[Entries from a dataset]
------------------------------------

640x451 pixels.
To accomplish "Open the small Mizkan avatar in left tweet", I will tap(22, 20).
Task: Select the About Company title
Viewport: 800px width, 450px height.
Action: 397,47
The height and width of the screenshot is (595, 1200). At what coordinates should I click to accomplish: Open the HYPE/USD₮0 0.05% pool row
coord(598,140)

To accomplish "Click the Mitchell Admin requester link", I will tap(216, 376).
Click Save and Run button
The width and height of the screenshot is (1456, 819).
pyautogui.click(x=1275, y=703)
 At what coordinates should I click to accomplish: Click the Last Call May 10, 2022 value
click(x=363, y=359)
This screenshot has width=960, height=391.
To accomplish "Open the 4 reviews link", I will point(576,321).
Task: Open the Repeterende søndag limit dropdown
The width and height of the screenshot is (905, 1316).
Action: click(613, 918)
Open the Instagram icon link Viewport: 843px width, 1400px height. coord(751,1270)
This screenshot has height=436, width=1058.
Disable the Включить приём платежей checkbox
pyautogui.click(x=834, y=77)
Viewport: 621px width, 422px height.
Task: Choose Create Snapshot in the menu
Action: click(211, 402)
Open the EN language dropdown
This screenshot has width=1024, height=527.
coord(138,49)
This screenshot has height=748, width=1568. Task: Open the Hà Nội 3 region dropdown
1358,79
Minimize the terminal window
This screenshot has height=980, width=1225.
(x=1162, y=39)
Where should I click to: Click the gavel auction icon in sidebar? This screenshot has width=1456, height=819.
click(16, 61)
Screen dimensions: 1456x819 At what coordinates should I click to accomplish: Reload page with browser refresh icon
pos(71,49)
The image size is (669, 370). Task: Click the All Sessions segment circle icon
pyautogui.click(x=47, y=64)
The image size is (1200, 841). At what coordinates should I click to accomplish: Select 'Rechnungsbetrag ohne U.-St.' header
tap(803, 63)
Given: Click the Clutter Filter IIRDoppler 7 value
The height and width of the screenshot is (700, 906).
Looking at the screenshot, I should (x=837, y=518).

------------------------------------

#### Task to complete:
Please arrange the lines above as a numbered list, leaving out any blank lines.

#### Task answer:
1. 640x451 pixels.
2. To accomplish "Open the small Mizkan avatar in left tweet", I will tap(22, 20).
3. Task: Select the About Company title
4. Viewport: 800px width, 450px height.
5. Action: 397,47
6. The height and width of the screenshot is (595, 1200). At what coordinates should I click to accomplish: Open the HYPE/USD₮0 0.05% pool row
7. coord(598,140)
8. To accomplish "Click the Mitchell Admin requester link", I will tap(216, 376).
9. Click Save and Run button
10. The width and height of the screenshot is (1456, 819).
11. pyautogui.click(x=1275, y=703)
12.  At what coordinates should I click to accomplish: Click the Last Call May 10, 2022 value
13. click(x=363, y=359)
14. This screenshot has width=960, height=391.
15. To accomplish "Open the 4 reviews link", I will point(576,321).
16. Task: Open the Repeterende søndag limit dropdown
17. The width and height of the screenshot is (905, 1316).
18. Action: click(613, 918)
19. Open the Instagram icon link Viewport: 843px width, 1400px height. coord(751,1270)
20. This screenshot has height=436, width=1058.
21. Disable the Включить приём платежей checkbox
22. pyautogui.click(x=834, y=77)
23. Viewport: 621px width, 422px height.
24. Task: Choose Create Snapshot in the menu
25. Action: click(211, 402)
26. Open the EN language dropdown
27. This screenshot has width=1024, height=527.
28. coord(138,49)
29. This screenshot has height=748, width=1568. Task: Open the Hà Nội 3 region dropdown
30. 1358,79
31. Minimize the terminal window
32. This screenshot has height=980, width=1225.
33. (x=1162, y=39)
34. Where should I click to: Click the gavel auction icon in sidebar? This screenshot has width=1456, height=819.
35. click(16, 61)
36. Screen dimensions: 1456x819 At what coordinates should I click to accomplish: Reload page with browser refresh icon
37. pos(71,49)
38. The image size is (669, 370). Task: Click the All Sessions segment circle icon
39. pyautogui.click(x=47, y=64)
40. The image size is (1200, 841). At what coordinates should I click to accomplish: Select 'Rechnungsbetrag ohne U.-St.' header
41. tap(803, 63)
42. Given: Click the Clutter Filter IIRDoppler 7 value
43. The height and width of the screenshot is (700, 906).
44. Looking at the screenshot, I should (x=837, y=518).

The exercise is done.